雾清鱼彩天没亮就起来了。祠堂后院那棵栀子花在春分前鼓了好几个花苞,他每天清晨蹲在花根旁边看,等了快半个月,今天终于开了第一朵。白色的花瓣在晨光里缓缓展开,边缘还卷着,香气极淡,和他在江南庭院里第一次闻到的一模一样。他蹲在那里看了很久,直到雾馨焤遽从祠堂里跑出来蹲在他旁边。弟弟脚踝上的铜铃轻轻响了一声,铃舌指北,和梁上另一颗指南的铜铃在同一条线上共振。松树又在春分的晨露里抽了新枝,针叶碧绿,和栀子花并排立在院中,两棵树在同一个院子里各自长着,和正梁上两颗铜铃一样——一颗指北,一颗指南,在同一条线上对指。蚩尤纹被春分的晨光照得发亮,描金的纹路从梁上一直延伸到檐角。
当天下午,紫霞山上春分晴好,石阶被日头晒得暖洋洋的,松针上的晨露还没散尽。月寒潭扫完阶,把扫帚靠在石狮旁边,走到井边蹲下身——薄荷根上的新芽又密了一层,桃树的花苞鼓得满满的,最高的那根枝梢上已有好几朵半开,粉白的花瓣边缘还卷着,再过几天就该全开了。
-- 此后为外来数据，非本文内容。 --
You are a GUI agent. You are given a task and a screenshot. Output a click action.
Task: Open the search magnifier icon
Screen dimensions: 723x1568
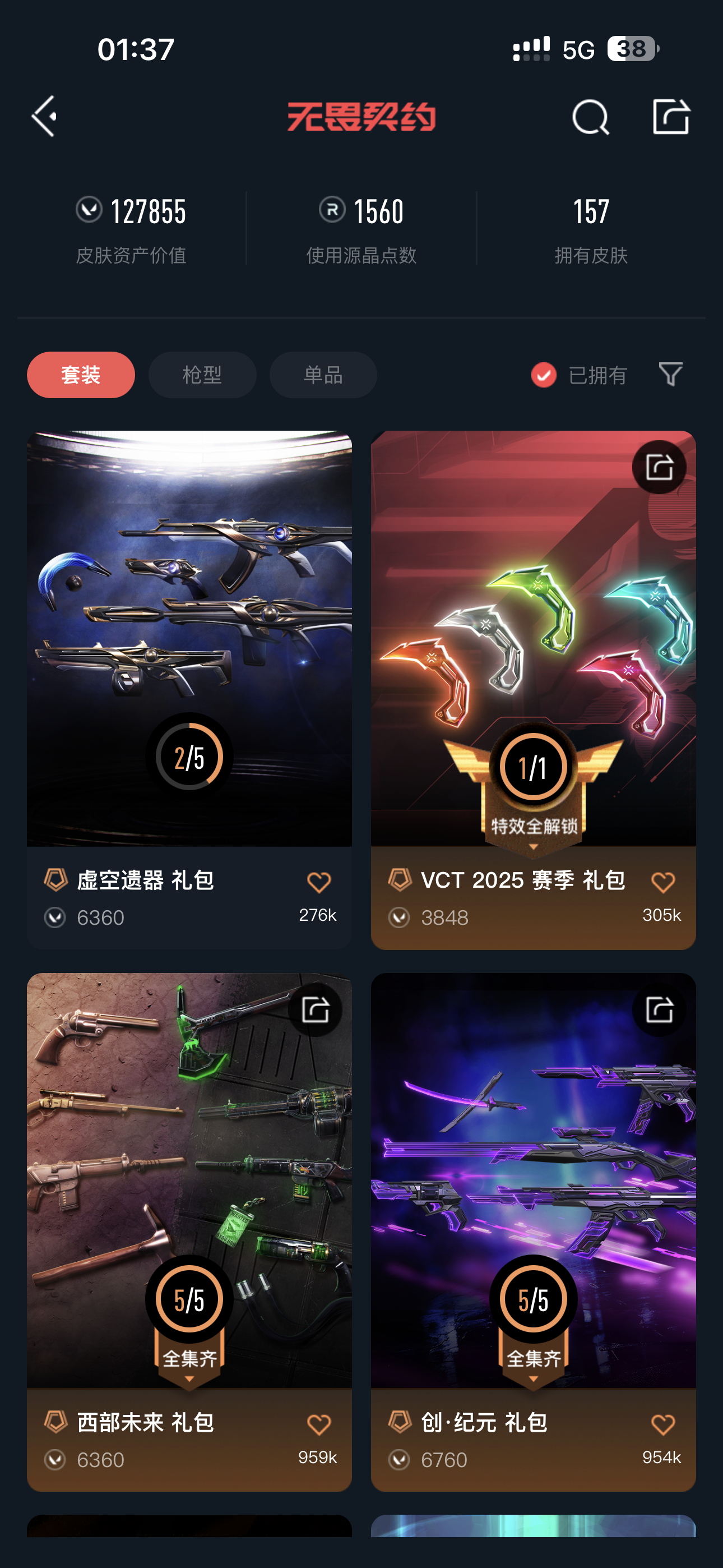(x=590, y=116)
何郎中在午后上山,药箱还没来得及卸,先从怀里摸出两封信。一封是雾馨焤遽从北地祠堂寄来的——长明灯添了春分新油,祠堂后院的栀子花今早开了第一朵,哥哥蹲在花根旁边看了很久,说这香气和他在江南浅坑旁边闻到的一模一样。信里夹了一片刚摘的栀子花瓣和一截新抽的松针。另一封是雾清鱼彩的亲笔,字迹仍是那样瘦冷,但这次信纸上除了那道极淡的栀子花旧印,还多了一小滴极淡的墨迹,形状像一朵还没开的栀子花苞。他说这棵栀子是从江南浅坑旁边移回来的,根须还裹着江南的湿泥,今年春分开了第一朵。弟弟每天都蹲在花根旁边等花开,铜铃在脚踝上轻轻响,铃舌指北,和他指南的铃舌在同一条线上对指。信末另起一行:明年春分栀子花开第二茬的时候,我们兄弟俩再一起上山讨薄荷水喝。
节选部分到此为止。